High Stakes by Angela Winters

Posted by Mrs Giggles on February 20, 2004 in 1 Oogie, Book Reviews, Genre: Crime & Suspense

High Stakes by Angela Winters

Arabesque, $6.99, ISBN 1-58314-418-8
Romantic Suspense, 2004

What happened to Angela Winters? Goodness, for an author that previously delivered reliably entertaining books featuring memorable characters, her writing and characterization seem to have a turn straight down the toilet. Crammed with relentless head hopping, abuse of fragmented sentences, half-baked suspense, big misunderstandings, and more, High Stakes is an excruciating read – it’s just like the first draft that the people at BET/Arabesque forgot to edit but published anyway.

Our truly gullible heroine Sabrina Scott, on the flimsiest of reasons, decide that her fiancé Clark Hunter is a gold-digger and dramatically flees to Vegas to get a new job while weeping that all men are bastards. I mean, seriously, her complete uprooting of her life because of this makes her come off as, er, mentally very fragile, and this is one impression of Sabrina that lingers on long after the story has ended. Since she is so wealthy, why not just get her daddy’s favorite judge buddy to slap a restraining order on Clark or something?

Fired by her father from his newspaper job after this mess, Clark sulks and moans and stalks Sabrina until she has fled. When he gets a job at another newspaper and is sent to Vegas to cover a boxing tournament, he discovers that Sabrina is now working as a marketing executive for the hotel, Acropolis. And being Sabrina, she is naturally unhappy with her job because she finds that the boxing match taking place in the hotel is on the whole rather too dirty in every way for her.
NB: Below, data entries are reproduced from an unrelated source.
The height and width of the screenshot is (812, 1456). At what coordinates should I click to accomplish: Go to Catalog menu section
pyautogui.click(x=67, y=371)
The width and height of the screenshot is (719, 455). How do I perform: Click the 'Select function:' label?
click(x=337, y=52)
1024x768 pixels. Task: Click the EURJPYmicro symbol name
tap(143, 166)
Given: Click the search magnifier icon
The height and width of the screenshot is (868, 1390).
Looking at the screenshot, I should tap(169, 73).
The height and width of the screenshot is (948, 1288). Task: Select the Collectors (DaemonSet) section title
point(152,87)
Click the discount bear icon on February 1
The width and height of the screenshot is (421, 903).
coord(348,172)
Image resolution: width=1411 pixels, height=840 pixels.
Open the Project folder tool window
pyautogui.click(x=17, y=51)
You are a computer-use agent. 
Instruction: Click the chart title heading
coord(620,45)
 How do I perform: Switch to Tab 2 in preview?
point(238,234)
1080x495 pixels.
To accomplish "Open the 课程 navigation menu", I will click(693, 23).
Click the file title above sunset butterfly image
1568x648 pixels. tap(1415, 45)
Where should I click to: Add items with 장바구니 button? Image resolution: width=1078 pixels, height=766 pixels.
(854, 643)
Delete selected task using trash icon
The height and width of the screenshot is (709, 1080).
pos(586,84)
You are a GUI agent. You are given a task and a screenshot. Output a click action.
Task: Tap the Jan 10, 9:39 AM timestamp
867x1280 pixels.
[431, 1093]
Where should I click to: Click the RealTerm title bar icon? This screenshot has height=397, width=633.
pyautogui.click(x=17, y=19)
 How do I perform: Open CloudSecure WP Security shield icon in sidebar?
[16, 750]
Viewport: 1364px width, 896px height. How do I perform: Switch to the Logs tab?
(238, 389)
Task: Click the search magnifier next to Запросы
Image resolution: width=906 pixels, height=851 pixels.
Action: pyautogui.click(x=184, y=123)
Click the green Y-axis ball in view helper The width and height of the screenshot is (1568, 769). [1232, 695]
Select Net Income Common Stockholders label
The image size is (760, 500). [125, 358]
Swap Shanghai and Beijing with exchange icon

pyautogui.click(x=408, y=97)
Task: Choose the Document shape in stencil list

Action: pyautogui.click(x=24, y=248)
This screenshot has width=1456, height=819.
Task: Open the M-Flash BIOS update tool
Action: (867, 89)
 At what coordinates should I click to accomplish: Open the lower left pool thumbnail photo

It turns out that the boxing match is dirty and the promoter will do anything – anything! – to be the new Don King. The usual “romantic suspense” thing unfolds.

Sabrina is really painful to follow. She comes off like a mentally-challenged waif that alternates between weeping dramatically, fainting, shrieking in hysterical anger, or running away in tears throughout the entire story. If she has any capability to think, she doesn’t show it here. Clark is creepy in that he comes off like a bad-tempered mule that stalks his exes and is unable to move on after a relationship. He’s like the very annoying ex-boyfriend on The Sopranos that daddy has to hire a few friends to gun down and feed to the fish at the end of the day. The characters’ overblown tendency for drama will be amusing were they not on the whole as dumb as bricks.

With a suspense plot that is as predictable as sunrise and too much head hopping, High Stakes is the downward spiral of a formerly good author unfolding in full gory technicolor. Ms Winters will really have to step it up in her next book. No, scratch that – she must step it up in the next book because this book surely has to be the bottom of the barrel for her.